MATERIAL FOR THIS EXERCISE START
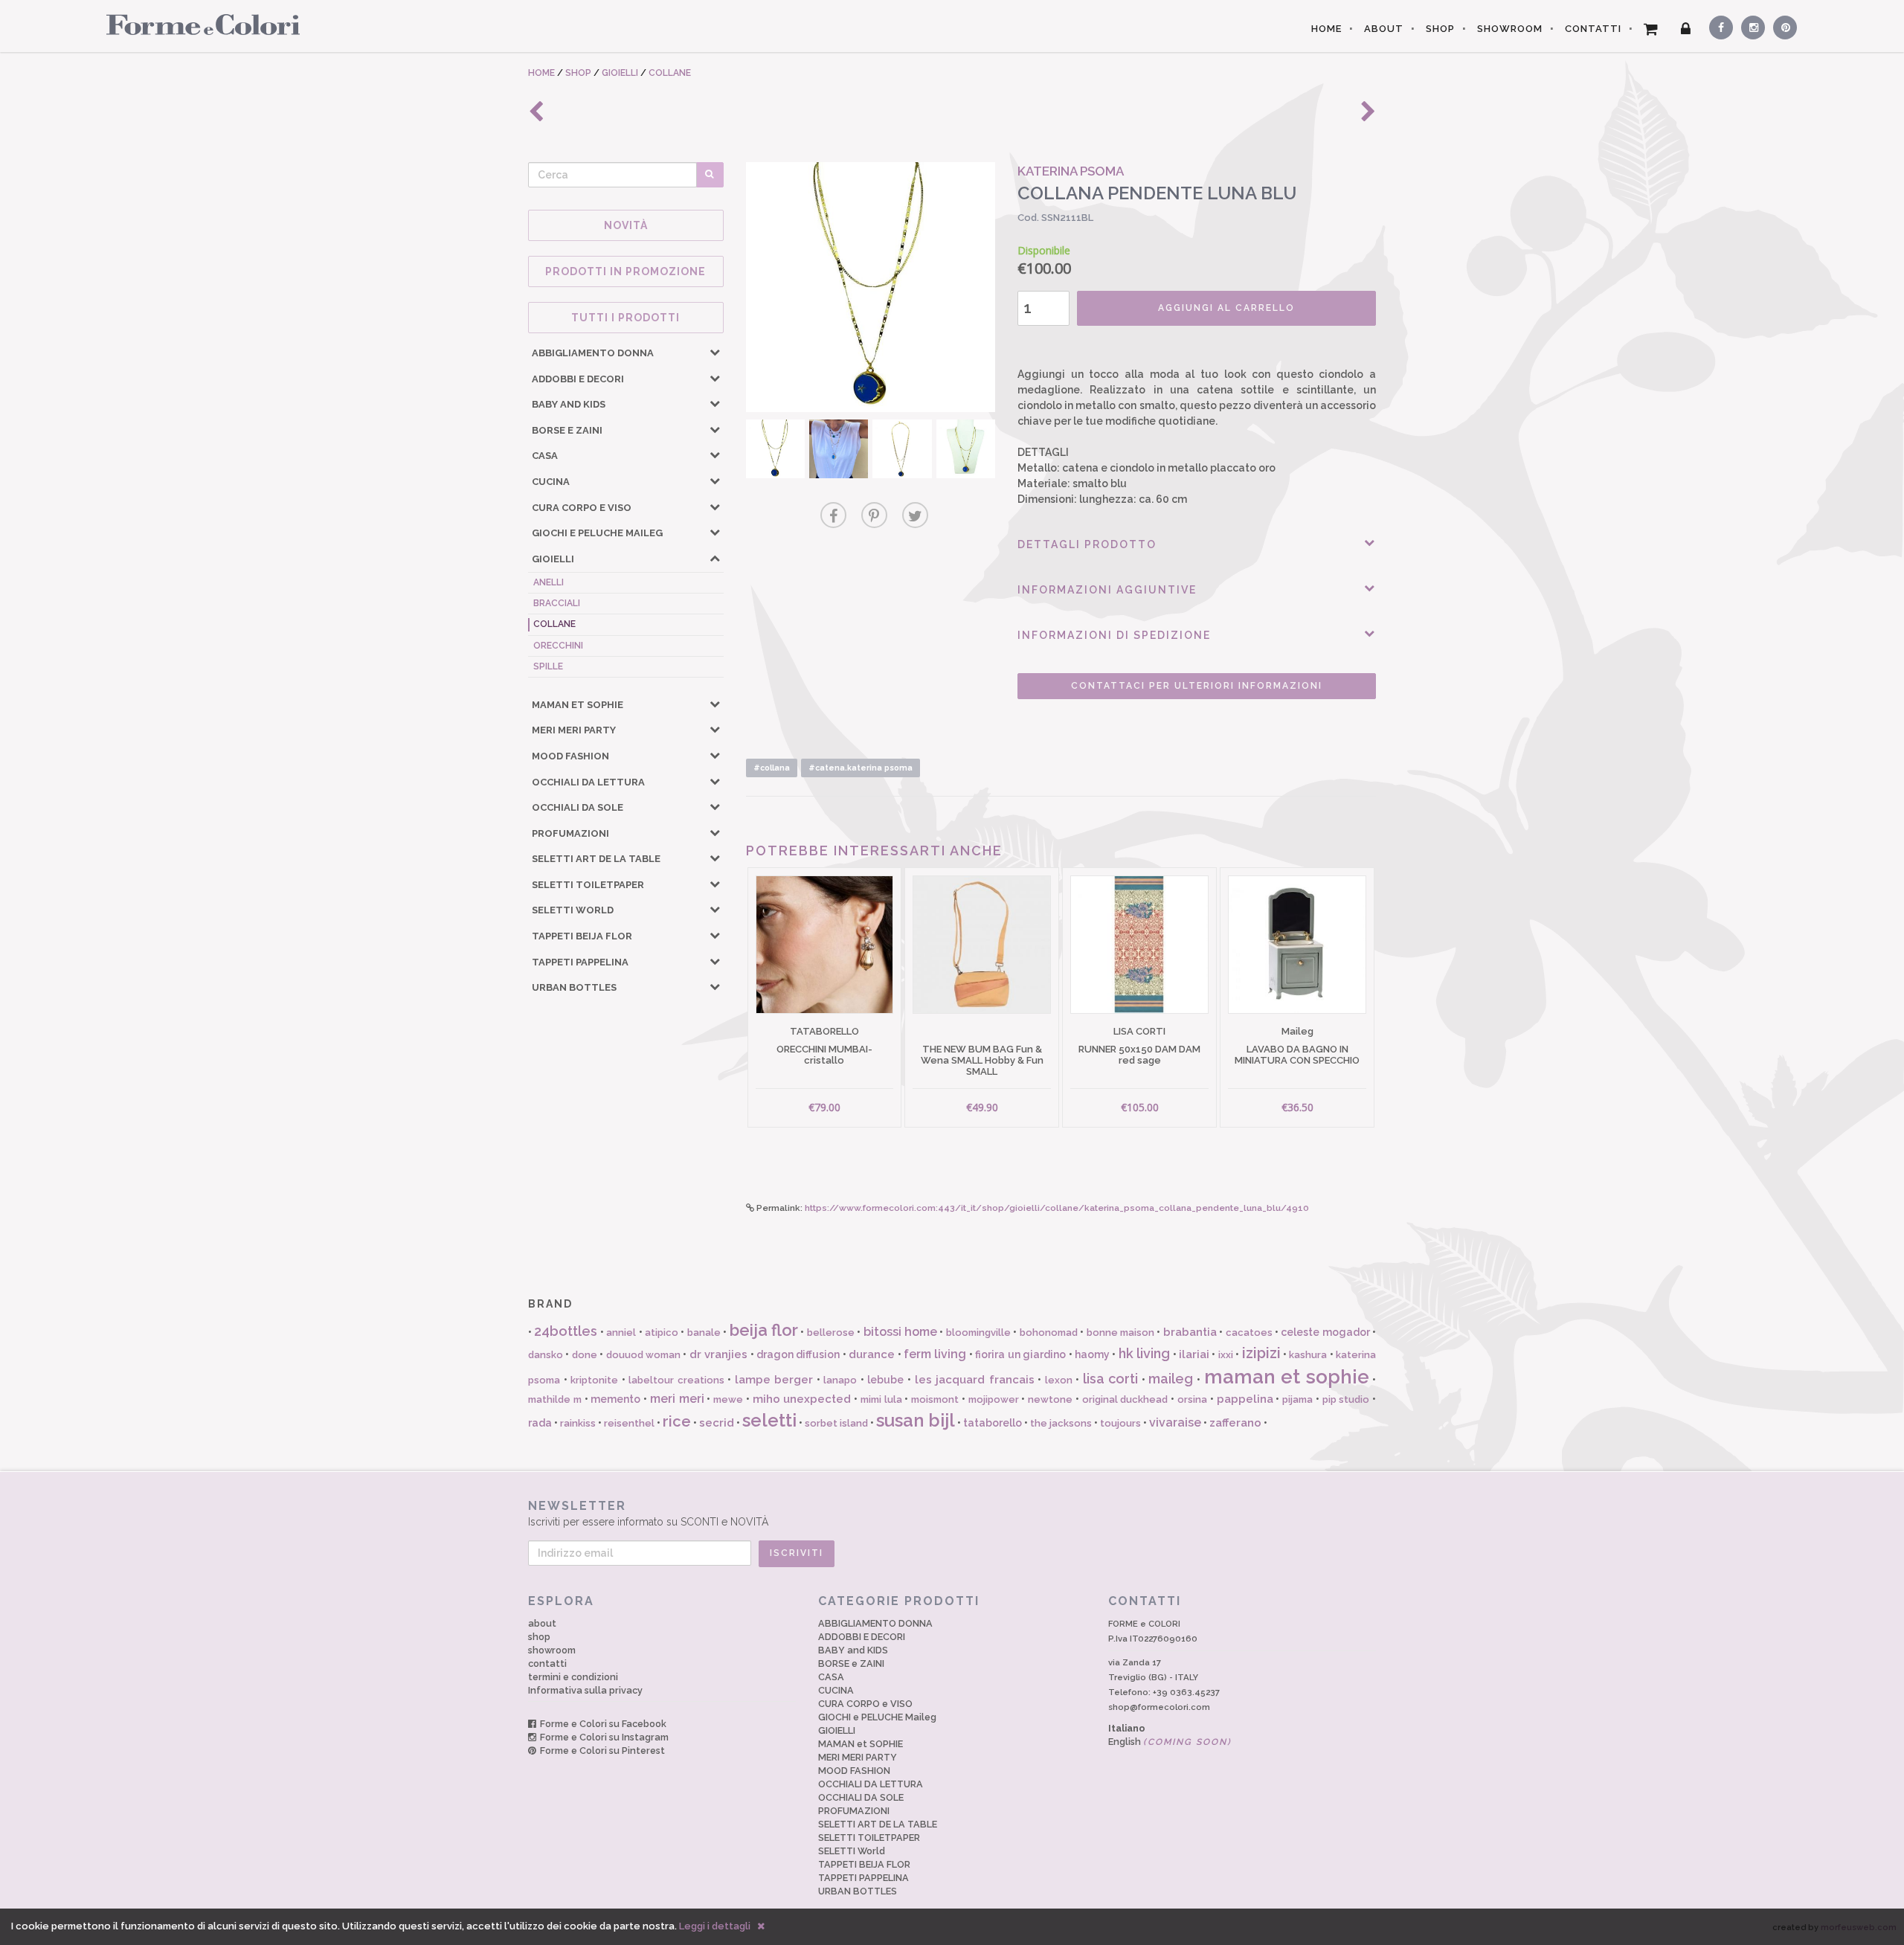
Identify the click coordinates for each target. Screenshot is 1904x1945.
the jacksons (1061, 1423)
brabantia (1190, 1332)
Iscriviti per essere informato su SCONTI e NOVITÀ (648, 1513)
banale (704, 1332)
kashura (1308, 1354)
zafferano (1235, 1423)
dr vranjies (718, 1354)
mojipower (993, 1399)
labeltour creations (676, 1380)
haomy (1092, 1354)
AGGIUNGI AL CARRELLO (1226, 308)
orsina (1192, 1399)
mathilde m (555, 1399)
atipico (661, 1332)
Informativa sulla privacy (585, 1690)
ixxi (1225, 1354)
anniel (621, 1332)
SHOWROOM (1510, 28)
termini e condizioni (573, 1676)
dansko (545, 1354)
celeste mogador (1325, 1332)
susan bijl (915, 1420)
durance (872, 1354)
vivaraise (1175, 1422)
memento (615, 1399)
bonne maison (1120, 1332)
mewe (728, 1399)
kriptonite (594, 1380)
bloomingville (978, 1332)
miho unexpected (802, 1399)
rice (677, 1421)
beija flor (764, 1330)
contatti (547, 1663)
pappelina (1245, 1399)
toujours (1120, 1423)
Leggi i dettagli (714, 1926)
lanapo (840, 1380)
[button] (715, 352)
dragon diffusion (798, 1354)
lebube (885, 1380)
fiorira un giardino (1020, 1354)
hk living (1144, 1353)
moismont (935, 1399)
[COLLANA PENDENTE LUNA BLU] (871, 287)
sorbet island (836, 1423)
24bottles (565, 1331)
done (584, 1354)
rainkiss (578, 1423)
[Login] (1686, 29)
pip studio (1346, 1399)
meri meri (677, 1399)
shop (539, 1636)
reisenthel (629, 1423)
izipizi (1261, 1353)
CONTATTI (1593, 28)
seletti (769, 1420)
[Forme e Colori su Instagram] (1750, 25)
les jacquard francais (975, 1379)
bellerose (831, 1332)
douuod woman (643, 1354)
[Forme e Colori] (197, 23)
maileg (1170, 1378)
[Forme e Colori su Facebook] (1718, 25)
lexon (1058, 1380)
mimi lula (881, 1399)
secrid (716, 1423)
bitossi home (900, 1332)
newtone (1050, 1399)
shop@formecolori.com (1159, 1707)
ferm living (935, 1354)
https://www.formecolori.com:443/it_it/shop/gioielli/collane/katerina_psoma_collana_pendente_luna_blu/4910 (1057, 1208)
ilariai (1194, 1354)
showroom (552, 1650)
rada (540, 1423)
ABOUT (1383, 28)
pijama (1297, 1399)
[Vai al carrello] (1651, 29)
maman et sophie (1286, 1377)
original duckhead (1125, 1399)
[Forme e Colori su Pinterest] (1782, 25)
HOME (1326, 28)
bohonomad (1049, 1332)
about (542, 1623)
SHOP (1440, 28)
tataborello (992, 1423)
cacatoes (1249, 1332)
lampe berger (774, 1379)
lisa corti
MATERIAL FOR THIS EXERCISE END
Copy all the material exactly; omit images.

- **WRITTEN RESPONSE**
Identify the click coordinates for each target. Screenshot is 1904x1945.
the jacksons (1061, 1423)
brabantia (1190, 1332)
Iscriviti per essere informato su SCONTI e NOVITÀ (648, 1513)
banale (704, 1332)
kashura (1308, 1354)
zafferano (1235, 1423)
dr vranjies (718, 1354)
mojipower (993, 1399)
labeltour creations (676, 1380)
haomy (1092, 1354)
AGGIUNGI AL CARRELLO (1226, 308)
orsina (1192, 1399)
mathilde m (555, 1399)
atipico (661, 1332)
Informativa sulla privacy (585, 1690)
ixxi (1225, 1354)
anniel (621, 1332)
SHOWROOM (1510, 28)
termini e condizioni (573, 1676)
dansko (545, 1354)
celeste mogador (1325, 1332)
susan bijl (915, 1420)
durance (872, 1354)
vivaraise (1175, 1422)
memento (615, 1399)
bonne maison (1120, 1332)
mewe (728, 1399)
kriptonite (594, 1380)
bloomingville (978, 1332)
miho unexpected (802, 1399)
rice (677, 1421)
beija flor (764, 1330)
contatti (547, 1663)
pappelina (1245, 1399)
toujours (1120, 1423)
Leggi i dettagli (714, 1926)
lanapo (840, 1380)
[button] (715, 352)
dragon diffusion (798, 1354)
lebube (885, 1380)
fiorira un giardino (1020, 1354)
hk living (1144, 1353)
moismont (935, 1399)
[COLLANA PENDENTE LUNA BLU] (871, 287)
sorbet island (836, 1423)
24bottles (565, 1331)
done (584, 1354)
rainkiss (578, 1423)
[Login] (1686, 29)
pip studio (1346, 1399)
meri meri (677, 1399)
shop (539, 1636)
reisenthel (629, 1423)
izipizi (1261, 1353)
CONTATTI (1593, 28)
seletti (769, 1420)
[Forme e Colori su Instagram] (1750, 25)
les jacquard francais (975, 1379)
bellerose (831, 1332)
douuod woman (643, 1354)
[Forme e Colori] (197, 23)
maileg (1170, 1378)
[Forme e Colori su Facebook] (1718, 25)
lexon (1058, 1380)
mimi lula (881, 1399)
secrid (716, 1423)
bitossi home (900, 1332)
newtone (1050, 1399)
shop@formecolori.com (1159, 1707)
ferm living (935, 1354)
https://www.formecolori.com:443/it_it/shop/gioielli/collane/katerina_psoma_collana_pendente_luna_blu/4910 (1057, 1208)
ilariai (1194, 1354)
showroom (552, 1650)
rada (540, 1423)
ABOUT (1383, 28)
pijama (1297, 1399)
[Vai al carrello] (1651, 29)
maman et sophie (1286, 1377)
original duckhead (1125, 1399)
[Forme e Colori su Pinterest] (1782, 25)
HOME (1326, 28)
bohonomad (1049, 1332)
about (542, 1623)
SHOP (1440, 28)
tataborello (992, 1423)
cacatoes (1249, 1332)
lampe berger (774, 1379)
lisa corti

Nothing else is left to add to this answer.